Punk Faction Online Serial Part 17

The long-haired roadie finished setting up the band’s equipment and picked up a Sainsbury’s carrier bag that was propped up against a wall behind the drum-kit. He reached inside and pulled out a twelve inch record with a black and red cover, then walked up to the nearest table with it. He leaned over to talk to the people sitting there, a pair of hippies in their late twenties, and when one of them nodded he handed over the record and took some money for it. He moved on to the next table.

“Anyone want to buy an album?” the man asked when he reached Colin’s table. He held one out for them to see. Its stark black and red cover image showed two stencilled figures, a businessman and a court jester, staring at each other across a diagonal divide.

Colin read the lettering printed around the edges of the record sleeve and saw it was by The Astronauts, the band who were playing later. He took the album from the man and flipped it over to look at the song titles printed on the back. The first track was something about seagulls, the second a Dixieland blues song.

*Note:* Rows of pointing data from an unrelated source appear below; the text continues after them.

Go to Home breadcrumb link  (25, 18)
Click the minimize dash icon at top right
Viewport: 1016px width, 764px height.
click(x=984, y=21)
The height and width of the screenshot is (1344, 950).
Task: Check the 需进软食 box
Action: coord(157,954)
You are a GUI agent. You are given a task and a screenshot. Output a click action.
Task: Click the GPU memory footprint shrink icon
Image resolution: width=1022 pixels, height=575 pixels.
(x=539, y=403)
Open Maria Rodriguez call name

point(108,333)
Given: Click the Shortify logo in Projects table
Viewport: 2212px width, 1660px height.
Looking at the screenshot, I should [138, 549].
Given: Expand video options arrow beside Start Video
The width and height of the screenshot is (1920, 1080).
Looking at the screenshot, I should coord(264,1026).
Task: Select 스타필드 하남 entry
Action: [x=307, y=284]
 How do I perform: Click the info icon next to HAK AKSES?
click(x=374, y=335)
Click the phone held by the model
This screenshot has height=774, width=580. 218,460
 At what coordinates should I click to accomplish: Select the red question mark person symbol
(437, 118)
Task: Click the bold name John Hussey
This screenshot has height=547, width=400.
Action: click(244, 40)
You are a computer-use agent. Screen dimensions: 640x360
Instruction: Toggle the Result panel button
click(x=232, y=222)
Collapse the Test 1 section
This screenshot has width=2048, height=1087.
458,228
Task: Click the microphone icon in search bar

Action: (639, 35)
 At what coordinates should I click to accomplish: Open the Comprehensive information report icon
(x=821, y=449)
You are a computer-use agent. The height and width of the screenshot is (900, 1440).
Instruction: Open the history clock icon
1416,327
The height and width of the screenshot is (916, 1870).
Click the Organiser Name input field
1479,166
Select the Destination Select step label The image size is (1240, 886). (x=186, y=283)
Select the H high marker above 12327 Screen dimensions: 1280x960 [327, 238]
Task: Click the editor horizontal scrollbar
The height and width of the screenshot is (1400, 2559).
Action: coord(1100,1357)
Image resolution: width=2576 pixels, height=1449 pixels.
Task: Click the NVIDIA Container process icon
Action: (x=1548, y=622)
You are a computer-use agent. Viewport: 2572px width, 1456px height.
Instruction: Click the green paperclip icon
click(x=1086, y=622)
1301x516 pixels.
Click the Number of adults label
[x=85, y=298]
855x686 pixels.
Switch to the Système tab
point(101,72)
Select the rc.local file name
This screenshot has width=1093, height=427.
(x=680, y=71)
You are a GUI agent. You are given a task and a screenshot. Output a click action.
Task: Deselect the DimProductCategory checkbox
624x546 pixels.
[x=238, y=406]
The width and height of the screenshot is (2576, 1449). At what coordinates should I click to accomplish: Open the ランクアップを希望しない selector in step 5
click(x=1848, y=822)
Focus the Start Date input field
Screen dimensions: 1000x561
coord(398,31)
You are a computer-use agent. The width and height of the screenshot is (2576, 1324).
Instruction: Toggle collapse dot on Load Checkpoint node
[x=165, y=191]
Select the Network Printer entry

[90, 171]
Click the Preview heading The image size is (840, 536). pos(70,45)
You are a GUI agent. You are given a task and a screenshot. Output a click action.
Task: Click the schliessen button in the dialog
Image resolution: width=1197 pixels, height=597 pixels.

“Nah, you’re all right, mate,” Colin said, shaking his head, and put the record down on the table.

Becky leaned forward and picked it up. “How much are they?” she asked.

“Three pounds,” the long-haired man said.

“Giz a look then,” Brian said, and snatched the record from Becky’s hand. Kaz leaned over to look at it with him.

“You want to buy one?” the man asked.

Brian shrugged and handed him the record back. “Nah, not really.”

“Okay, fair enough. Catch you later, yeah?” The man turned and walked away to try his luck at the next table.

Colin finished off his beer and looked toward the bar. The two skinheads were still standing there, staring at him. One made a gun from his fingers and pointed it at Colin, then raised it to his mouth and blew imaginary smoke from it. Colin looked away.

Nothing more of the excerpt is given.